Since the middle of February the NASDAQ – the US exchange for tech stocks – has slid by just over eight per cent. Some of the big players – the ‘FAANGs’ — have fared worse. Facebook is down 13 per cent, Amazon is down 14 per cent, Apple down 17 per cent, Netflix 12 per cent, while Alphabet (Google) has managed to avoid the slide. Top of the fallers list is Tesla, which has slid by 31 per cent. To put this in context, the NASDAQ is still up 70 per cent on the past 12 months and Tesla is still up nearly fivefold. Nevertheless, this is the most substantial slide in tech stocks since the Covid crash of a year ago. Why should they be falling now, and how long could it go on for?

Some tech companies which benefitted from lockdown could see a permanent shift in fortunes to their favour.

→ INFORMATION SUPPLIED:
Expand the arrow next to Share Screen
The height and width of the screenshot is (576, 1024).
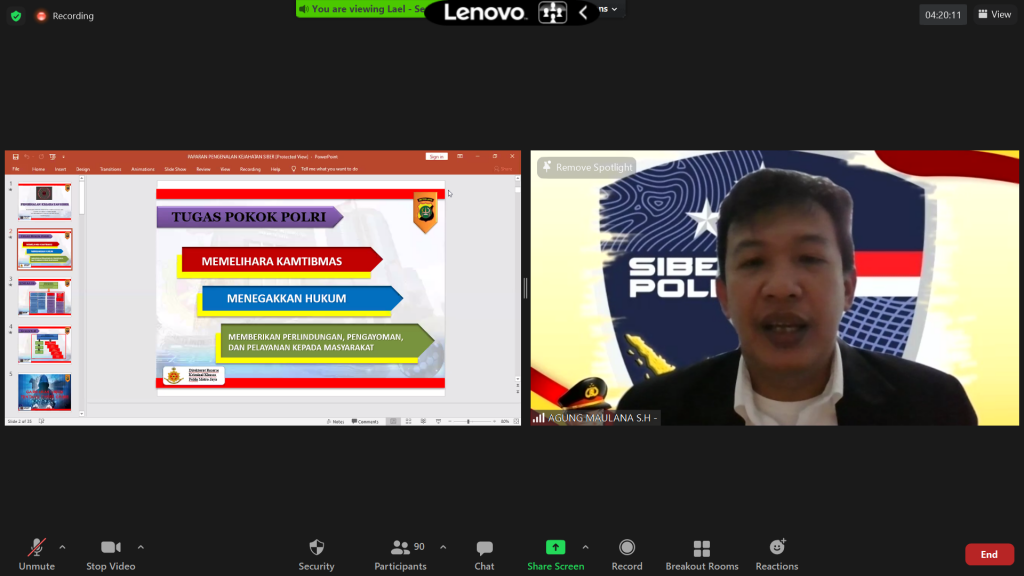tap(585, 547)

→ PROBLEMS AND TASKS:
(1) From the passage on falling tech stocks, set down the part that begins with the words containing "Since the middle" and ends with "it go on for?", keeping every word and mark unchanged.
(2) Carry the passage on falling tech stocks further, picking up after its final sentence.

→ ANSWERS:
(1)
Since the middle of February the NASDAQ – the US exchange for tech stocks – has slid by just over eight per cent. Some of the big players – the ‘FAANGs’ — have fared worse. Facebook is down 13 per cent, Amazon is down 14 per cent, Apple down 17 per cent, Netflix 12 per cent, while Alphabet (Google) has managed to avoid the slide. Top of the fallers list is Tesla, which has slid by 31 per cent. To put this in context, the NASDAQ is still up 70 per cent on the past 12 months and Tesla is still up nearly fivefold. Nevertheless, this is the most substantial slide in tech stocks since the Covid crash of a year ago. Why should they be falling now, and how long could it go on for?

(2)
In one sense the fall in tech stocks signifies good news. Money is coming out of tech stocks so that it can be fed into recovery stocks. Overall, stock markets are still doing well, defying warnings that they may be overvalued. The FTSE 100, as well as the Dow Jones, is still pushing as post-pandemic highs. Money is flowing back into bombed-out sectors such as travel and hospitality as the world gathers confidence that vaccines will provide a route out of the pandemic. Meanwhile, the stimulus packages are still coming in thick and fast.

Paradoxically, tech stocks became the safe havens of the Covid recession, thanks to the curious nature of it. For much of the past year they have been able to trade freely while many more traditional businesses have been forced to close. It is not unnatural, therefore, that as we emerge from the Covid crisis – if indeed that is what we are doing – that there should be a rotation back into airlines, cruise operators, bricks and mortar retailers and so on.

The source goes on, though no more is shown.